MEXICALI, Mexico - When
U.S. customs officials discovered the latest tunnel under the border
last month, they were stunned. Complete with concrete floor and an
intercom system, the passage ran nearly 200 yards from a house on one
side of a rusty metal fence, under two streets and an apartment
complex, to emerge in an unassuming tract home in California.
Though more elaborate, the tunnel is not unlike the 15 others found
during the 1990s, built by drug cartels. But everything in the world
after Sept. 11, 2001, has taken on a different hue. U.S. officials fear
that the tunnels could be used just as easily to smuggle terrorists and
explosives as cocaine or illegal immigrants.
That confluence of worries forms the backdrop for a meeting today in
Texas between President Bush, Mexico's President Vicente Fox and
Canada's Prime Minister Paul Martin. But where issues converge, the
interests of the United States and its neighbors may not.
For Bush and the Republican-led Congress he must work with, security
is on top of the agenda. For Mexico, it is immigration changes that
would open the border to a freer flow of migrant workers. For liberal
Canada, it is the imperative of foreign and domestic policies that
increasingly diverge from Washington's conservative consensus.
Senior Bush administration officials said Tuesday that the three
leaders were not expected to announce any concrete agreements after the
one-day meeting at Baylor University in Waco, which will be followed by
a lunch at the Bush ranch in Crawford.
Instead, the three men will announce a new framework and timetable
for resolving a host of sticky trade and security issues, among them
letting more workers cross borders legally for jobs and improving
cooperation against terrorists.
A year ago, Bush proposed greatly expanding a guest-worker program
for Mexican laborers. But to Fox's great dismay, the idea has faded. In
the past two weeks, U.S. diplomats have made it clear that Congress is
unlikely to act unless Mexico does more to tighten up the border and
reduce the crime on its side.
``What Mexico needs to understand is that migration is viewed
largely as a security issue in the United States, and they appear to
think that that is not as important as we do,'' said Sen. John Cornyn,
R-Texas, who has taken a lead in the debate on expanding a guest-worker
Perhaps nowhere is the inexorable nature of the northward migration
of Mexicans -- and the vulnerability of the United States to
infiltration, whether by migrants or by terrorists -- more apparent
than in Mexicali and in its sister California city, Calexico.

Data supplied
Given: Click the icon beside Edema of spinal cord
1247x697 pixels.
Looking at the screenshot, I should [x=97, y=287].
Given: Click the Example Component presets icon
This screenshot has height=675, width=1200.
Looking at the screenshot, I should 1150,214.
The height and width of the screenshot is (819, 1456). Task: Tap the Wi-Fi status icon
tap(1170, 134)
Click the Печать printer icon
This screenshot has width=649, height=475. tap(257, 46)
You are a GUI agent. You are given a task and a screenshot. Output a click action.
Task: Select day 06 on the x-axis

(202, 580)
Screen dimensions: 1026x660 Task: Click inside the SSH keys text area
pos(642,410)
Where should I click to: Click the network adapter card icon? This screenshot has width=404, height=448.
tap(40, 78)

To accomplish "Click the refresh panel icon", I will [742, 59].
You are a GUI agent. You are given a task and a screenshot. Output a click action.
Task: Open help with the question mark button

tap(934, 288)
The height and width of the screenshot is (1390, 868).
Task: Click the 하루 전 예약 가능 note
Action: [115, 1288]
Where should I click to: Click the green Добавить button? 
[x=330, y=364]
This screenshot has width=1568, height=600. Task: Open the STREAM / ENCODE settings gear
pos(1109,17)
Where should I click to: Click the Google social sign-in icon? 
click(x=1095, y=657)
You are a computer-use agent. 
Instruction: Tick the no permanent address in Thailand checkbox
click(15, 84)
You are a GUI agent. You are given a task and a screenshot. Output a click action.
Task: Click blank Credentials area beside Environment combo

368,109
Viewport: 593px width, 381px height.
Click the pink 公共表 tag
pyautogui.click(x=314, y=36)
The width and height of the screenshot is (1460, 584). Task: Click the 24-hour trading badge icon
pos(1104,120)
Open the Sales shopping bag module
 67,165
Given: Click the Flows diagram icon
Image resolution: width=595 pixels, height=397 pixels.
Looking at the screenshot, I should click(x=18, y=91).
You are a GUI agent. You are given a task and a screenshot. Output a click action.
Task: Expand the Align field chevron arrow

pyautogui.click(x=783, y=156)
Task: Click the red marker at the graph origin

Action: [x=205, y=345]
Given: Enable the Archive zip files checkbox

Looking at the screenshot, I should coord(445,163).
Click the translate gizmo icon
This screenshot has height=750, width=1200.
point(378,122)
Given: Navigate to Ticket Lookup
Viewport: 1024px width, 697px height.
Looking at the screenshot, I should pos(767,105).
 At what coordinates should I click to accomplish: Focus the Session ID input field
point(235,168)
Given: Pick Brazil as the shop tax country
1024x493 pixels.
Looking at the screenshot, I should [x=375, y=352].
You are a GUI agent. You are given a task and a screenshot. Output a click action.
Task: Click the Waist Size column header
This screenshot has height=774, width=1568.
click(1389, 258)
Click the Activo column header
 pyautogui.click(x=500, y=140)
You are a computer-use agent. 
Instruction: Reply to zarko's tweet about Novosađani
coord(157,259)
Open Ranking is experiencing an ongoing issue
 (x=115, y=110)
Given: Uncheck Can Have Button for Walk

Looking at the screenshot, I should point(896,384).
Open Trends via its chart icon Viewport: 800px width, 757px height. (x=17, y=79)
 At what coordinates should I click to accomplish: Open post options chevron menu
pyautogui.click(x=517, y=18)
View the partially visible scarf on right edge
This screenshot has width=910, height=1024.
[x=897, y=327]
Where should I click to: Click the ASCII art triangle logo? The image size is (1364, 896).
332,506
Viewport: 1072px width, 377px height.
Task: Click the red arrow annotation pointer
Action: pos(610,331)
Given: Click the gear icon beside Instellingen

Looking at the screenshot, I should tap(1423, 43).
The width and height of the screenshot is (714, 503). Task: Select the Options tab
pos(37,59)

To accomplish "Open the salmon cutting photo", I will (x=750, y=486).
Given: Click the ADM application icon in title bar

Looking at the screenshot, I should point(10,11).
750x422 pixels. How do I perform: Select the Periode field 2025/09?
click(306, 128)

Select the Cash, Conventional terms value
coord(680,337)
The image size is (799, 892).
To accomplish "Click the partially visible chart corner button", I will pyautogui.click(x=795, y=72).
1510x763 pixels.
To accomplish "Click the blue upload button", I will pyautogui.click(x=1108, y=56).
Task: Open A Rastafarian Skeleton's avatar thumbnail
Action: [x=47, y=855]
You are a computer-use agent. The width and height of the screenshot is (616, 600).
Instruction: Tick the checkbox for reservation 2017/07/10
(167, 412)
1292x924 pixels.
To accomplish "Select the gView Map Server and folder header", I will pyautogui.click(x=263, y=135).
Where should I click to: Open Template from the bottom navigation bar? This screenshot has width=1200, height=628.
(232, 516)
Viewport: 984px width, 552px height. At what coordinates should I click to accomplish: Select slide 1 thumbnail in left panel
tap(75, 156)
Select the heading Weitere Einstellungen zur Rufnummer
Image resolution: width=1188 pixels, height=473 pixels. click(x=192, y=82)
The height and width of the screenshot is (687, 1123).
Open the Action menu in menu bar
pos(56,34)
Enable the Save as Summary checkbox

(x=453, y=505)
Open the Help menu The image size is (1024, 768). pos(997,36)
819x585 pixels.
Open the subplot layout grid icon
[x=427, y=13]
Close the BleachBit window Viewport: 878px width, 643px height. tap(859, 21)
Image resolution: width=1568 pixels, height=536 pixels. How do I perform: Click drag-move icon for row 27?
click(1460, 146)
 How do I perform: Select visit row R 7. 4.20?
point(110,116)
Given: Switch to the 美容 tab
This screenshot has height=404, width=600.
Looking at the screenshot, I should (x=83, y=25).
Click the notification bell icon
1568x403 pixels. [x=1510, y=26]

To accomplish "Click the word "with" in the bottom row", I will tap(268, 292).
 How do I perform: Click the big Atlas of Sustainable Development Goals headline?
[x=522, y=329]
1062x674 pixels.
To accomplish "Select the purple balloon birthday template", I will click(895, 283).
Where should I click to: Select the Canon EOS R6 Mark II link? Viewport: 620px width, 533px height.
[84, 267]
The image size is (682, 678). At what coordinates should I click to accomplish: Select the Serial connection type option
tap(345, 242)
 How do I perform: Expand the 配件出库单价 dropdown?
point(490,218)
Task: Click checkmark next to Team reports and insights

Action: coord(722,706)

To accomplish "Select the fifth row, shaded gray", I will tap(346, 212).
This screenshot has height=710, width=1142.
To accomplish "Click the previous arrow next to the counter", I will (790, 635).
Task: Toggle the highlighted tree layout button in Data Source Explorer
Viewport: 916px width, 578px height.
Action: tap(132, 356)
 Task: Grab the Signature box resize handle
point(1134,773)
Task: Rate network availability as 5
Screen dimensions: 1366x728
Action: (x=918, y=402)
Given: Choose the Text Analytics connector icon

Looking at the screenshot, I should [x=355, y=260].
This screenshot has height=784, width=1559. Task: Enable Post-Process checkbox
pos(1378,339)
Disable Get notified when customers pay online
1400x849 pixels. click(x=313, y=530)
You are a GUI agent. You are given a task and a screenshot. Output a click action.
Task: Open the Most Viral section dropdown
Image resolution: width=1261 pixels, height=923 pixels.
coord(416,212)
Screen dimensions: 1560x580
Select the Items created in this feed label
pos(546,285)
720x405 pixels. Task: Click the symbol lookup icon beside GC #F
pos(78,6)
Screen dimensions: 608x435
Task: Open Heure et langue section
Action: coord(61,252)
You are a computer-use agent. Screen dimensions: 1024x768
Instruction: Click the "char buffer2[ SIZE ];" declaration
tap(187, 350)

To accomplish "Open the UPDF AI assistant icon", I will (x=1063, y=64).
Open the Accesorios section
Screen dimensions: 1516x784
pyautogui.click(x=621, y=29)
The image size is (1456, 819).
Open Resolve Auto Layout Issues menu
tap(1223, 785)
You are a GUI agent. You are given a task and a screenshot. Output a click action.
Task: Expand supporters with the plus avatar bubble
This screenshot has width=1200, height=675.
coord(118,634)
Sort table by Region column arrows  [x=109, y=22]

Work task
Repeat the border security article word for word from "Instead, the three" to "cooperation against terrorists.". The material after the article comes from a separate source.

Exercise answer
Instead, the three men will announce a new framework and timetable
for resolving a host of sticky trade and security issues, among them
letting more workers cross borders legally for jobs and improving
cooperation against terrorists.